== Source information

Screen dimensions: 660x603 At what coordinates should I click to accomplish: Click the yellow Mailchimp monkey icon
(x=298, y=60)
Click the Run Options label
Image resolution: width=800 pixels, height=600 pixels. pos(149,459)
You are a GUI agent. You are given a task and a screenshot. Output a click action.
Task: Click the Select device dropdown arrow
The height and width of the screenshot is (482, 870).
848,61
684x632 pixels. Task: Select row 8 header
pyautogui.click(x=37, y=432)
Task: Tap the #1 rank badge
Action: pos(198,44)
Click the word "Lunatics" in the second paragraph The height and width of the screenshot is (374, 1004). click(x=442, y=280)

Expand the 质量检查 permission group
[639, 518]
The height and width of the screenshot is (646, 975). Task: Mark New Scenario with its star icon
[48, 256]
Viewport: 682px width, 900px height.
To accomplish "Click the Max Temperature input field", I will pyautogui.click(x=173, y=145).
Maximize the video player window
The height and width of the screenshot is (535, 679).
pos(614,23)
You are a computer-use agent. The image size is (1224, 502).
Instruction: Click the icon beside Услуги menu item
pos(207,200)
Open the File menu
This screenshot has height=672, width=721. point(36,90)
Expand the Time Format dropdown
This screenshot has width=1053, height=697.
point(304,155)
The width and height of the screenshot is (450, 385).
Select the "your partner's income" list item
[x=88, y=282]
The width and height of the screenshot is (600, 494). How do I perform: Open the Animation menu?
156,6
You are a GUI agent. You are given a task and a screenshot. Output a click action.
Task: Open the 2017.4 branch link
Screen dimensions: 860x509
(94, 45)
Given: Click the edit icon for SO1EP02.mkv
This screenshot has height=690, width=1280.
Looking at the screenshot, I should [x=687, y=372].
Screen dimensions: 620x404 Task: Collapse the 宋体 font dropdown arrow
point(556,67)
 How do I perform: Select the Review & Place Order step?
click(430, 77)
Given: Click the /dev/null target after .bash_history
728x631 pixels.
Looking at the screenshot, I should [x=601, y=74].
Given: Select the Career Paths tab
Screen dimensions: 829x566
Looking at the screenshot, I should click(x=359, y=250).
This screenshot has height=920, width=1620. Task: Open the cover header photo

====

## How to complete this task
Restate the records word for word, leaving nothing out.

## Task response
Screen dimensions: 660x603 At what coordinates should I click to accomplish: Click the yellow Mailchimp monkey icon
(x=298, y=60)
Click the Run Options label
Image resolution: width=800 pixels, height=600 pixels. pos(149,459)
You are a GUI agent. You are given a task and a screenshot. Output a click action.
Task: Click the Select device dropdown arrow
The height and width of the screenshot is (482, 870).
848,61
684x632 pixels. Task: Select row 8 header
pyautogui.click(x=37, y=432)
Task: Tap the #1 rank badge
Action: pos(198,44)
Click the word "Lunatics" in the second paragraph The height and width of the screenshot is (374, 1004). click(x=442, y=280)

Expand the 质量检查 permission group
[639, 518]
The height and width of the screenshot is (646, 975). Task: Mark New Scenario with its star icon
[48, 256]
Viewport: 682px width, 900px height.
To accomplish "Click the Max Temperature input field", I will pyautogui.click(x=173, y=145).
Maximize the video player window
The height and width of the screenshot is (535, 679).
pos(614,23)
You are a computer-use agent. The image size is (1224, 502).
Instruction: Click the icon beside Услуги menu item
pos(207,200)
Open the File menu
This screenshot has height=672, width=721. point(36,90)
Expand the Time Format dropdown
This screenshot has width=1053, height=697.
point(304,155)
The width and height of the screenshot is (450, 385).
Select the "your partner's income" list item
[x=88, y=282]
The width and height of the screenshot is (600, 494). How do I perform: Open the Animation menu?
156,6
You are a GUI agent. You are given a task and a screenshot. Output a click action.
Task: Open the 2017.4 branch link
Screen dimensions: 860x509
(94, 45)
Given: Click the edit icon for SO1EP02.mkv
This screenshot has height=690, width=1280.
Looking at the screenshot, I should [x=687, y=372].
Screen dimensions: 620x404 Task: Collapse the 宋体 font dropdown arrow
point(556,67)
 How do I perform: Select the Review & Place Order step?
click(430, 77)
Given: Click the /dev/null target after .bash_history
728x631 pixels.
Looking at the screenshot, I should [x=601, y=74].
Given: Select the Career Paths tab
Screen dimensions: 829x566
Looking at the screenshot, I should click(x=359, y=250).
This screenshot has height=920, width=1620. Task: Open the cover header photo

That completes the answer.